**Information supplied**.
— start —

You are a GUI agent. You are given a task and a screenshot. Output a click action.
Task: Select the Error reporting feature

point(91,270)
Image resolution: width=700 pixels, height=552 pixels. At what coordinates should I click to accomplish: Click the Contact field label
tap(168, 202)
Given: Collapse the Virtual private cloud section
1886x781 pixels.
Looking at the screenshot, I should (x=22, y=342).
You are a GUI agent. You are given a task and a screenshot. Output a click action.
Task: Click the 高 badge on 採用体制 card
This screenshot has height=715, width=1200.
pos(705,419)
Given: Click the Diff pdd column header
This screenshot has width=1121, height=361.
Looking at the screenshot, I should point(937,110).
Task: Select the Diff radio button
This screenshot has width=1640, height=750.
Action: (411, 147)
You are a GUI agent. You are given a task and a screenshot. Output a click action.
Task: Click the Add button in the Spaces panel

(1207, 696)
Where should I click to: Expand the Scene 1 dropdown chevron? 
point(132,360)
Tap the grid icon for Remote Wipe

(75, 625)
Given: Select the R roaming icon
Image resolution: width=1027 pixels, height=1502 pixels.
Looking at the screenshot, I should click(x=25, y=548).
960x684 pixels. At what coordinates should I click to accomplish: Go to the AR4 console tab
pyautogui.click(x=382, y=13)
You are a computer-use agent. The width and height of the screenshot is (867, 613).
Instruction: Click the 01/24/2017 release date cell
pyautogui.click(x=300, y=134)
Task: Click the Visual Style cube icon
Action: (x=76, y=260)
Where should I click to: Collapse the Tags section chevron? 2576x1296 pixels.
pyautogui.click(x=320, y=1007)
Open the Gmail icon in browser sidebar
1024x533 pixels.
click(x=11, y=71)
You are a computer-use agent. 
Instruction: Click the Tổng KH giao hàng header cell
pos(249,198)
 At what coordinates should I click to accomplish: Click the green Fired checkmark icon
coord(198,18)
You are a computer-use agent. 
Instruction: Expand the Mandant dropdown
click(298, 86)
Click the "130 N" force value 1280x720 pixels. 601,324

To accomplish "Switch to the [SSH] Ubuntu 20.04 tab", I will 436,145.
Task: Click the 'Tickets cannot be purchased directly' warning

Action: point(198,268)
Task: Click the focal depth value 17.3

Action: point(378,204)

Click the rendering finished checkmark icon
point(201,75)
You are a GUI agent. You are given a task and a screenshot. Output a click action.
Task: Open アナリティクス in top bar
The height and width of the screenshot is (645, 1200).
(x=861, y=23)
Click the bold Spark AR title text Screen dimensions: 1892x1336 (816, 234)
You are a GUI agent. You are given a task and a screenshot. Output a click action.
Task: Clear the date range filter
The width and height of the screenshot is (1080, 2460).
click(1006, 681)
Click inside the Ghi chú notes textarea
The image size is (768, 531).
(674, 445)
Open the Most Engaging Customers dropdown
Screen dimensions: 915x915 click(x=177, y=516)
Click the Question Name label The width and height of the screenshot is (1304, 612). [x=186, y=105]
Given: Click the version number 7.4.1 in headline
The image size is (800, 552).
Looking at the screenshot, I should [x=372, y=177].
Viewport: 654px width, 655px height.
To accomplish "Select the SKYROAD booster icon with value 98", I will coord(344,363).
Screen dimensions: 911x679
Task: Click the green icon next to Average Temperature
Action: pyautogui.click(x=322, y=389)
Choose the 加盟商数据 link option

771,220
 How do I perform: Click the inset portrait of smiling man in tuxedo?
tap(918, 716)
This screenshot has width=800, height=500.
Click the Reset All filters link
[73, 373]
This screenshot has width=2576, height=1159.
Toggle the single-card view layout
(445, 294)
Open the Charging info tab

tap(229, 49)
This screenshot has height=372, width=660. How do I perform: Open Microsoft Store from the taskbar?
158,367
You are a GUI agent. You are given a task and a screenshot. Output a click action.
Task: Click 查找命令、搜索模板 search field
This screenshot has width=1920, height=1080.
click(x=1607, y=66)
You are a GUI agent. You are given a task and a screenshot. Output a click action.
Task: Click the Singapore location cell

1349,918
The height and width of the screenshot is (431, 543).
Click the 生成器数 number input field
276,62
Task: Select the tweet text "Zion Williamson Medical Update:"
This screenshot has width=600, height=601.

— end —

Reproduce all of the material above, substituting "screen assistant" for every "GUI agent" and changing nothing else.

**Exercise solution**.
You are a screen assistant. You are given a task and a screenshot. Output a click action.
Task: Select the Error reporting feature

point(91,270)
Image resolution: width=700 pixels, height=552 pixels. At what coordinates should I click to accomplish: Click the Contact field label
tap(168, 202)
Given: Collapse the Virtual private cloud section
1886x781 pixels.
Looking at the screenshot, I should (x=22, y=342).
You are a screen assistant. You are given a task and a screenshot. Output a click action.
Task: Click the 高 badge on 採用体制 card
This screenshot has height=715, width=1200.
pos(705,419)
Given: Click the Diff pdd column header
This screenshot has width=1121, height=361.
Looking at the screenshot, I should point(937,110).
Task: Select the Diff radio button
This screenshot has width=1640, height=750.
Action: (411, 147)
You are a screen assistant. You are given a task and a screenshot. Output a click action.
Task: Click the Add button in the Spaces panel

(1207, 696)
Where should I click to: Expand the Scene 1 dropdown chevron? 
point(132,360)
Tap the grid icon for Remote Wipe

(75, 625)
Given: Select the R roaming icon
Image resolution: width=1027 pixels, height=1502 pixels.
Looking at the screenshot, I should click(x=25, y=548).
960x684 pixels. At what coordinates should I click to accomplish: Go to the AR4 console tab
pyautogui.click(x=382, y=13)
You are a computer-use agent. The width and height of the screenshot is (867, 613).
Instruction: Click the 01/24/2017 release date cell
pyautogui.click(x=300, y=134)
Task: Click the Visual Style cube icon
Action: (x=76, y=260)
Where should I click to: Collapse the Tags section chevron? 2576x1296 pixels.
pyautogui.click(x=320, y=1007)
Open the Gmail icon in browser sidebar
1024x533 pixels.
click(x=11, y=71)
You are a computer-use agent. 
Instruction: Click the Tổng KH giao hàng header cell
pos(249,198)
 At what coordinates should I click to accomplish: Click the green Fired checkmark icon
coord(198,18)
You are a computer-use agent. 
Instruction: Expand the Mandant dropdown
click(298, 86)
Click the "130 N" force value 1280x720 pixels. 601,324

To accomplish "Switch to the [SSH] Ubuntu 20.04 tab", I will 436,145.
Task: Click the 'Tickets cannot be purchased directly' warning

Action: point(198,268)
Task: Click the focal depth value 17.3

Action: point(378,204)

Click the rendering finished checkmark icon
point(201,75)
You are a screen assistant. You are given a task and a screenshot. Output a click action.
Task: Open アナリティクス in top bar
The height and width of the screenshot is (645, 1200).
(x=861, y=23)
Click the bold Spark AR title text Screen dimensions: 1892x1336 (816, 234)
You are a screen assistant. You are given a task and a screenshot. Output a click action.
Task: Clear the date range filter
The width and height of the screenshot is (1080, 2460).
click(1006, 681)
Click inside the Ghi chú notes textarea
The image size is (768, 531).
(674, 445)
Open the Most Engaging Customers dropdown
Screen dimensions: 915x915 click(x=177, y=516)
Click the Question Name label The width and height of the screenshot is (1304, 612). [x=186, y=105]
Given: Click the version number 7.4.1 in headline
The image size is (800, 552).
Looking at the screenshot, I should [x=372, y=177].
Viewport: 654px width, 655px height.
To accomplish "Select the SKYROAD booster icon with value 98", I will coord(344,363).
Screen dimensions: 911x679
Task: Click the green icon next to Average Temperature
Action: pyautogui.click(x=322, y=389)
Choose the 加盟商数据 link option

771,220
 How do I perform: Click the inset portrait of smiling man in tuxedo?
tap(918, 716)
This screenshot has width=800, height=500.
Click the Reset All filters link
[73, 373]
This screenshot has width=2576, height=1159.
Toggle the single-card view layout
(445, 294)
Open the Charging info tab

tap(229, 49)
This screenshot has height=372, width=660. How do I perform: Open Microsoft Store from the taskbar?
158,367
You are a screen assistant. You are given a task and a screenshot. Output a click action.
Task: Click 查找命令、搜索模板 search field
This screenshot has width=1920, height=1080.
click(x=1607, y=66)
You are a screen assistant. You are given a task and a screenshot. Output a click action.
Task: Click the Singapore location cell

1349,918
The height and width of the screenshot is (431, 543).
Click the 生成器数 number input field
276,62
Task: Select the tweet text "Zion Williamson Medical Update:"
This screenshot has width=600, height=601.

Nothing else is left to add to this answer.